### [Task item]
Every entry should be returned unchanged, with the pictures omitted.

Collected data entries:

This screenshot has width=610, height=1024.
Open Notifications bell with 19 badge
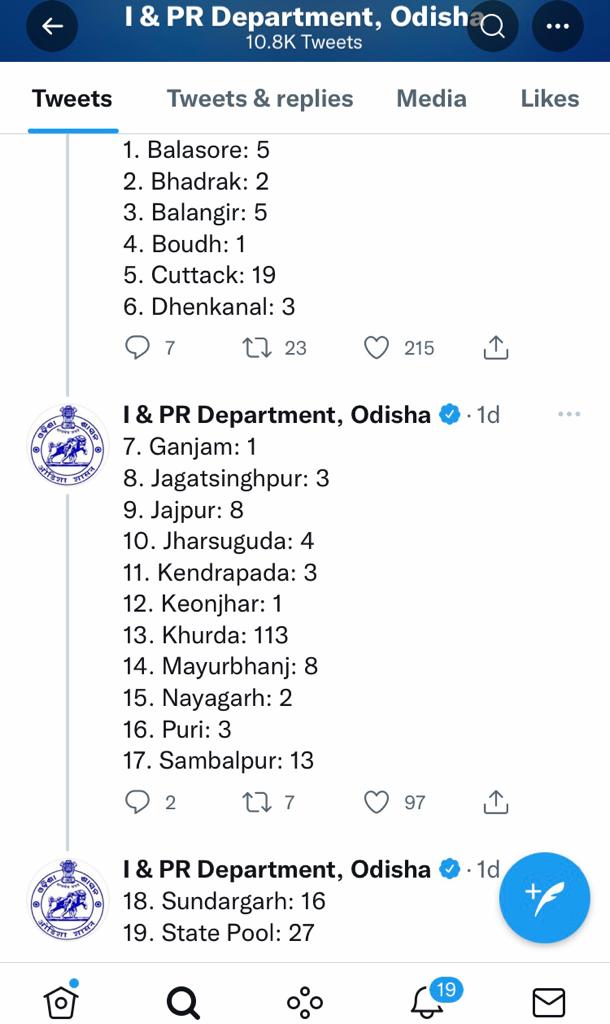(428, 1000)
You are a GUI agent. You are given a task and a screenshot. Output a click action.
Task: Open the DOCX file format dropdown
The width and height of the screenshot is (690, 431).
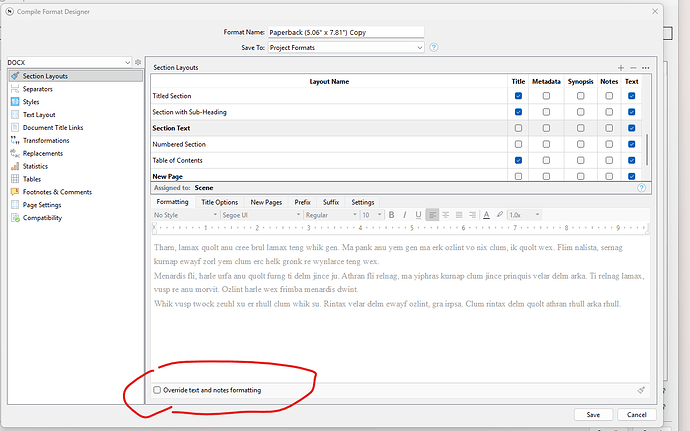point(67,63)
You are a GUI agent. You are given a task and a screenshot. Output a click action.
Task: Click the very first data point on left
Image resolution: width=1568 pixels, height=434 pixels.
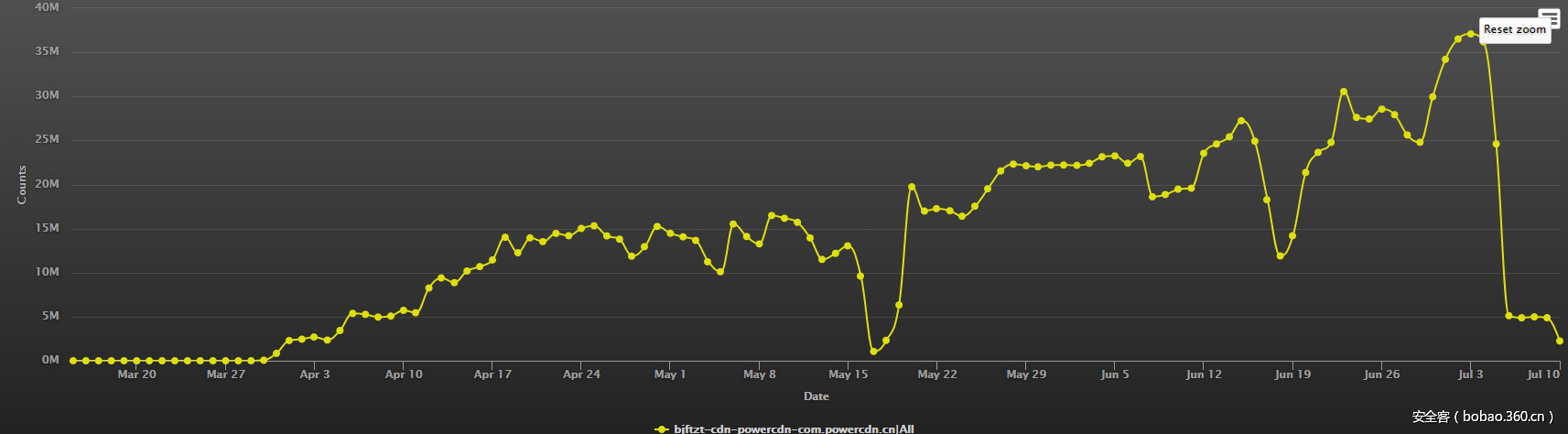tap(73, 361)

### [Answer for the task]
This screenshot has width=610, height=1024.
Open Notifications bell with 19 badge
(428, 1000)
You are a GUI agent. You are given a task and a screenshot. Output a click action.
Task: Open the DOCX file format dropdown
The width and height of the screenshot is (690, 431).
point(67,63)
You are a GUI agent. You are given a task and a screenshot. Output a click action.
Task: Click the very first data point on left
Image resolution: width=1568 pixels, height=434 pixels.
tap(73, 361)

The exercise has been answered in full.